The space-age looking Sarco capsule, which fills with nitrogen and causes death by hypoxia, was used on Monday outside a village near the German border.
The portable human-sized pod, self-operated by a button inside, has raised a host of legal and ethical questions in Switzerland. Active euthanasia is banned in the country but assisted dying has been legal for decades.
Police in the northern Schaffhausen canton said Tuesday that several people had been taken into custody and were facing criminal proceedings.
Peter Sticher, Schaffhausen's public prosecutor, confirmed to AFP on Thursday that he had requested the preventative detention of one of those arrested.
A court will need to rule on the issue within 48 hours, Switzerland's Keystone-ATS news agency reported.

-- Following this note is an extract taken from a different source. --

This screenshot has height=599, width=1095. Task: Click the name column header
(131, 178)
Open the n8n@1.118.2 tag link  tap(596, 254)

Without divulging the identities or total number of people arrested Monday, the prosecutor confirmed that the others had been released from custody.
The Dutch newspaper de Volkskrant said one of its photographers had been arrested on site.

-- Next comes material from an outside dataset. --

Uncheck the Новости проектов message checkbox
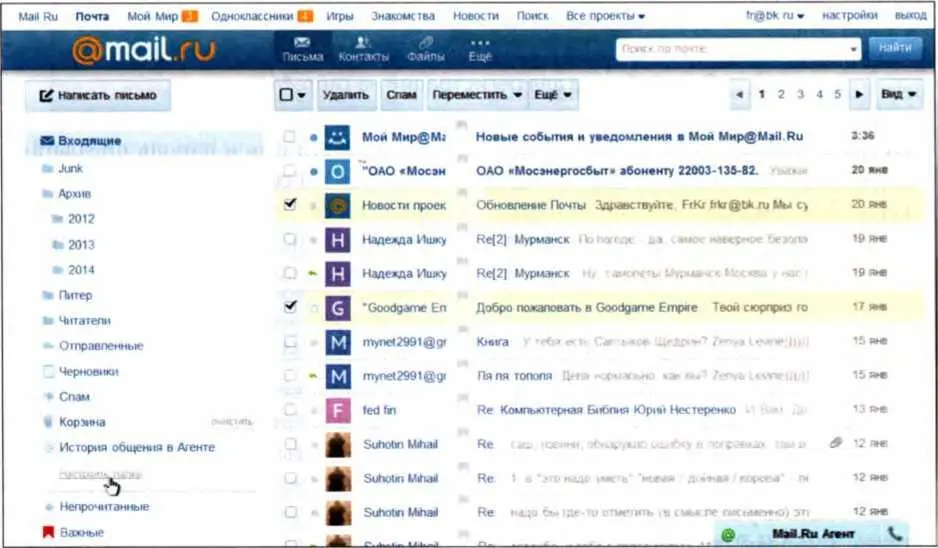Image resolution: width=938 pixels, height=548 pixels. [290, 204]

The others arrested were reportedly two lawyers and Florian Willet, the co-president of The Last Resort assisted dying organisation.
The public prosecutor's office had been informed by a law firm on Monday that an assisted suicide had taken place at a forest hut in Merishausen.

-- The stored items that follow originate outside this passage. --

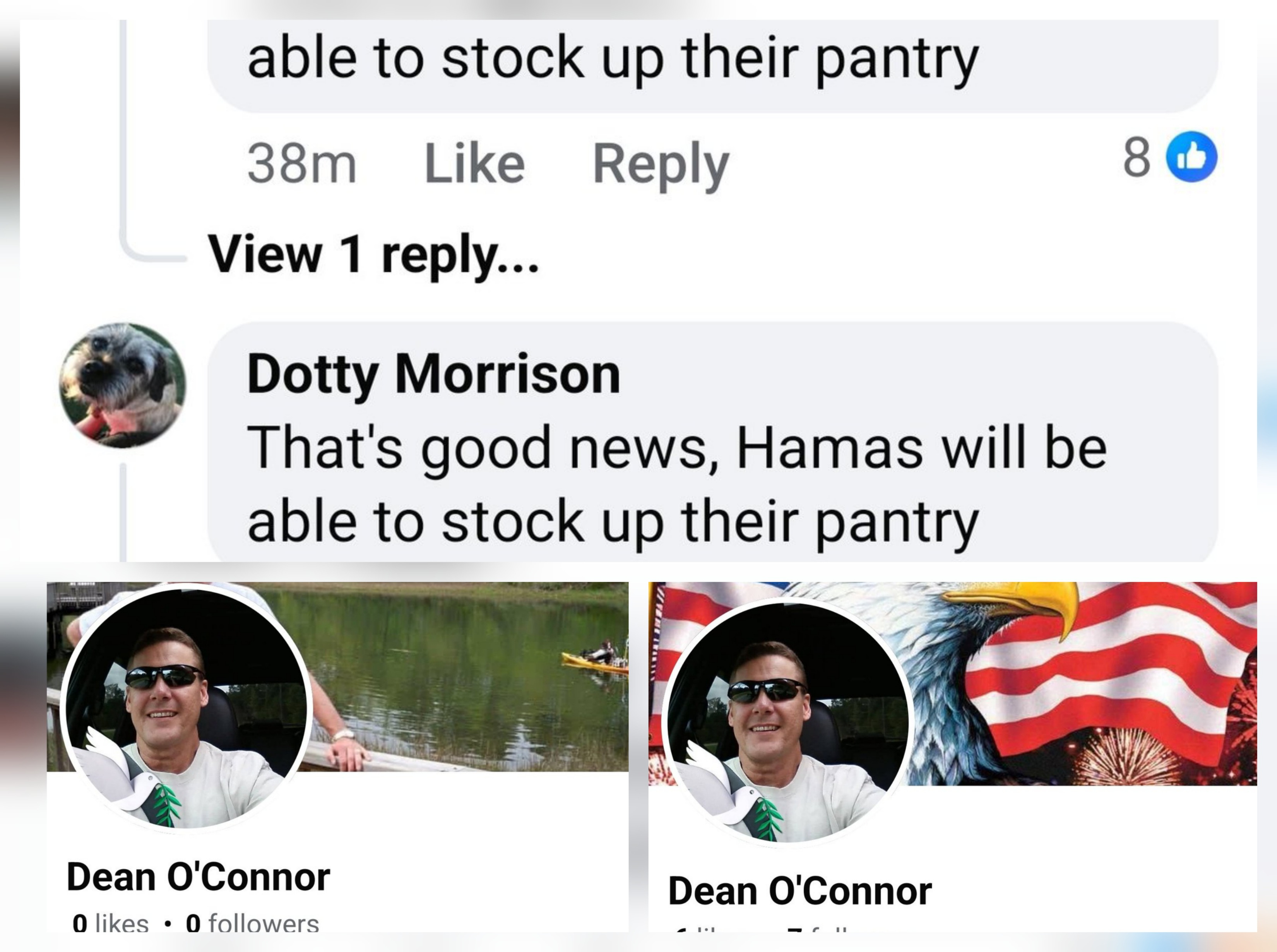Select the top comment bubble about pantry
Image resolution: width=1277 pixels, height=952 pixels.
[x=713, y=66]
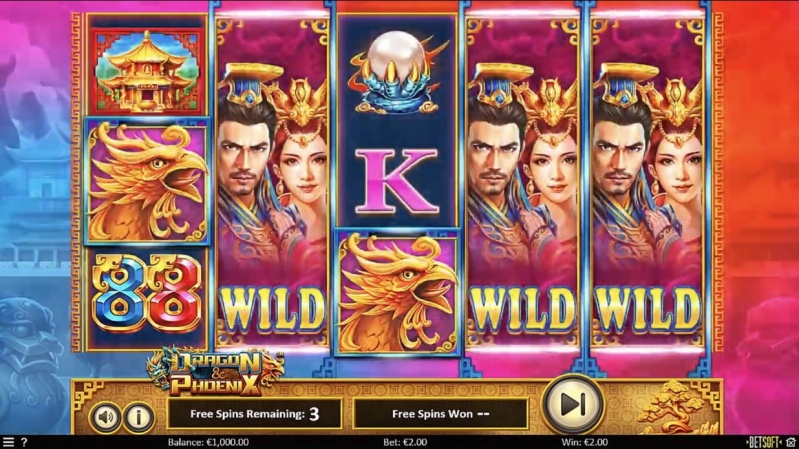Click the fourth reel WILD couple
799x449 pixels.
522,182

Along with police and emergency workers, prosecutors had gone "to the crime scene" and had discovered the "capsule with the lifeless person inside", Sticher said Tuesday.
He told the Blick newspaper that the operators had been warned in writing ahead of time that "if they came to Schaffhausen and used Sarco, they would face criminal consequences".
The Last Resort presented the Sarco pod in Zurich in July, saying they expected it to be used for the first time within months, and saw no legal obstacle to its use in Switzerland.
Willet at the time said Switzerland was "by far the best place" to use the Sarco due to its "wonderful liberal system".
Swiss law generally allows assisted suicide if the person commits the lethal act themselves.
But on the same day the Sarco was used, Switzerland's Interior Minister Elisabeth Baume-Schneider told lawmakers that the capsule was "not legal".
"Firstly, it does not meet the requirements of product safety law and therefore cannot be placed on the market," she said, adding that the use of nitrogen was also "not compatible with the purpose article of the Chemicals Act".